Daten zum Auffinden sichtbarer Ziele
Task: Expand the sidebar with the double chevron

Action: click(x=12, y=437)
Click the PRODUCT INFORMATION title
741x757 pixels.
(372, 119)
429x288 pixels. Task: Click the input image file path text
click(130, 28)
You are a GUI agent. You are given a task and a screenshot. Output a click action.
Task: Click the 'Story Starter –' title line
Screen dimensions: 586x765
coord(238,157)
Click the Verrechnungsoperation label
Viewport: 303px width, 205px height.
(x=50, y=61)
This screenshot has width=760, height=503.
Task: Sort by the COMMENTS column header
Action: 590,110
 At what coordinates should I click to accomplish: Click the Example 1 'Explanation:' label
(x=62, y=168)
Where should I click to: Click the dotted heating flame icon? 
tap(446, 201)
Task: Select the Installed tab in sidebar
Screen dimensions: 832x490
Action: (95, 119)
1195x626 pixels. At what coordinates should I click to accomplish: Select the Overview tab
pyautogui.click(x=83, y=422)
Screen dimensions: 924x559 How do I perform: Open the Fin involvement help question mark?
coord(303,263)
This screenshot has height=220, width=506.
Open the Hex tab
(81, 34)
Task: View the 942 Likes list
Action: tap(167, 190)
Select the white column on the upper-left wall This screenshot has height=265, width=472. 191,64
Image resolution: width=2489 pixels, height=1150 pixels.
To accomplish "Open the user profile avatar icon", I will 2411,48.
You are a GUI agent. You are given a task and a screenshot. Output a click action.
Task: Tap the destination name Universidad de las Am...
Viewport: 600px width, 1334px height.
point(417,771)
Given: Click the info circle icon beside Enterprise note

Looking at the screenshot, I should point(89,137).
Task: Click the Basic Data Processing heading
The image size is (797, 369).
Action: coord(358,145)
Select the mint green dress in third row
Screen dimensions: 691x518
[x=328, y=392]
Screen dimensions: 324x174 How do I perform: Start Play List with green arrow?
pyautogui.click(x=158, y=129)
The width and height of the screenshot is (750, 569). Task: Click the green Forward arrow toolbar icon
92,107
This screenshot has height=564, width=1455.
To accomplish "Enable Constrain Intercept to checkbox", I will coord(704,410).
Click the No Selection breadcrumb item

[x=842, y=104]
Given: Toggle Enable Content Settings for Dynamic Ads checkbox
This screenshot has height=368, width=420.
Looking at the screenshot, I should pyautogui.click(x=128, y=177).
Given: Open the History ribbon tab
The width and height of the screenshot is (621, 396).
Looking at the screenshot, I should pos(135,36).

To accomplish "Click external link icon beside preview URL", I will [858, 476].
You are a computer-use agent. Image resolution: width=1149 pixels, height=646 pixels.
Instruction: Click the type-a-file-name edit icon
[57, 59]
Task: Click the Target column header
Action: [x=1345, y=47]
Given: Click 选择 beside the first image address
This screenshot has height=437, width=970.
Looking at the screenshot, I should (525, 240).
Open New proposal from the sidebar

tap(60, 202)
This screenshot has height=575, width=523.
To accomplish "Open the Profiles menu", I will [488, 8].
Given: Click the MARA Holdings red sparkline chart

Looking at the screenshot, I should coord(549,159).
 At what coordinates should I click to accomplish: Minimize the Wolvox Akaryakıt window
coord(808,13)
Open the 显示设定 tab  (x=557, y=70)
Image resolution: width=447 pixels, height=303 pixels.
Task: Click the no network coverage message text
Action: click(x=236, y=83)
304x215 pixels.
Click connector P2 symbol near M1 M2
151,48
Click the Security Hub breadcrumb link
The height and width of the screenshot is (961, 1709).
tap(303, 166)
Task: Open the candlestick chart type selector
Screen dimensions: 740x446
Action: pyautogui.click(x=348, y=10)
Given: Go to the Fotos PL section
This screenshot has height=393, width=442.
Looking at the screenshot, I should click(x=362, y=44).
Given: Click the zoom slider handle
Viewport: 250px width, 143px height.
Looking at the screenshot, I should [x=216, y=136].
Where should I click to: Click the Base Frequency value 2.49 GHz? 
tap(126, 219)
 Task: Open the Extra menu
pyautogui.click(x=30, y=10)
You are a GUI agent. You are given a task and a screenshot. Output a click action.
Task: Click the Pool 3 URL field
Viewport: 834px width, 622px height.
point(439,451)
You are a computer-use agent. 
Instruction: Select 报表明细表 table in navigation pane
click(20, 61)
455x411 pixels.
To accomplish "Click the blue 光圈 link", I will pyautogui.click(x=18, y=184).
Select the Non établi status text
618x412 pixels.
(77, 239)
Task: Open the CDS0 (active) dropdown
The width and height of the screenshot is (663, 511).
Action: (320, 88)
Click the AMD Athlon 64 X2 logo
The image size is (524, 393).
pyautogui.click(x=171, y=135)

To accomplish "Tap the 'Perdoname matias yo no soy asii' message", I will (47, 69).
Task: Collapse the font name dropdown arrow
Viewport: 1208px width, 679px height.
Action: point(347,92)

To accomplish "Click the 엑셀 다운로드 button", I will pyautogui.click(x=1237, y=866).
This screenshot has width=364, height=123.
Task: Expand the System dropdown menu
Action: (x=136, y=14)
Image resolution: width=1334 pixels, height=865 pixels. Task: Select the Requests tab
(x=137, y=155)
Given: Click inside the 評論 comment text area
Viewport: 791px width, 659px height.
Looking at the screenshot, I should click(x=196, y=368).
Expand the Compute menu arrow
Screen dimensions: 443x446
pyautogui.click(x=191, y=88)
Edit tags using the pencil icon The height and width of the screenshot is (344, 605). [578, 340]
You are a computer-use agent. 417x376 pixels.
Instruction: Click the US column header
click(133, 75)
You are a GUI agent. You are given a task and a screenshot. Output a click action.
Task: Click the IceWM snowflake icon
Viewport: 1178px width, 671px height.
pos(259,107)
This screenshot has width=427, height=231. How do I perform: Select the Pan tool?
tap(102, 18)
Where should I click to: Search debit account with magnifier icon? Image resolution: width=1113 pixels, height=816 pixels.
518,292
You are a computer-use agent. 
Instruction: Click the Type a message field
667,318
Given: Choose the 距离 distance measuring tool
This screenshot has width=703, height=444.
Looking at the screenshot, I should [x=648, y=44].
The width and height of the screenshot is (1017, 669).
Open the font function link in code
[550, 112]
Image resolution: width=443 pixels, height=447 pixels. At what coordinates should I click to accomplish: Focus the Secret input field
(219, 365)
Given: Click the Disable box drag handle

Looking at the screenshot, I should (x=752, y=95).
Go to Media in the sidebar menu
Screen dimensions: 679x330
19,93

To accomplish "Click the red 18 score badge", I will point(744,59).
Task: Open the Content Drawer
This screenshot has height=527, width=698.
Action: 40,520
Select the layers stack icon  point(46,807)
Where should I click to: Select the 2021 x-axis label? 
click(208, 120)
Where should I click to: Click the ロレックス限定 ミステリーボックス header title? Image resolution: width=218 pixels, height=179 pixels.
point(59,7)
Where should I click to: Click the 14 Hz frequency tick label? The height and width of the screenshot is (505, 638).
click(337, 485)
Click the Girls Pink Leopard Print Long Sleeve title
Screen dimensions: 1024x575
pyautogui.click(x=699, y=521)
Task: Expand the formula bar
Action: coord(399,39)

* Aufgabe
Gib die Zeilen der Daten zwischen der Zeile mit "will pyautogui.click(x=1237, y=866)." und der Zeile mit "Looking at the screenshot, I should click(x=196, y=368).", beide eingeschlossen, unverändert aus.

* Ausgabe
To accomplish "Click the 엑셀 다운로드 button", I will pyautogui.click(x=1237, y=866).
This screenshot has width=364, height=123.
Task: Expand the System dropdown menu
Action: (x=136, y=14)
Image resolution: width=1334 pixels, height=865 pixels. Task: Select the Requests tab
(x=137, y=155)
Given: Click inside the 評論 comment text area
Viewport: 791px width, 659px height.
Looking at the screenshot, I should click(x=196, y=368).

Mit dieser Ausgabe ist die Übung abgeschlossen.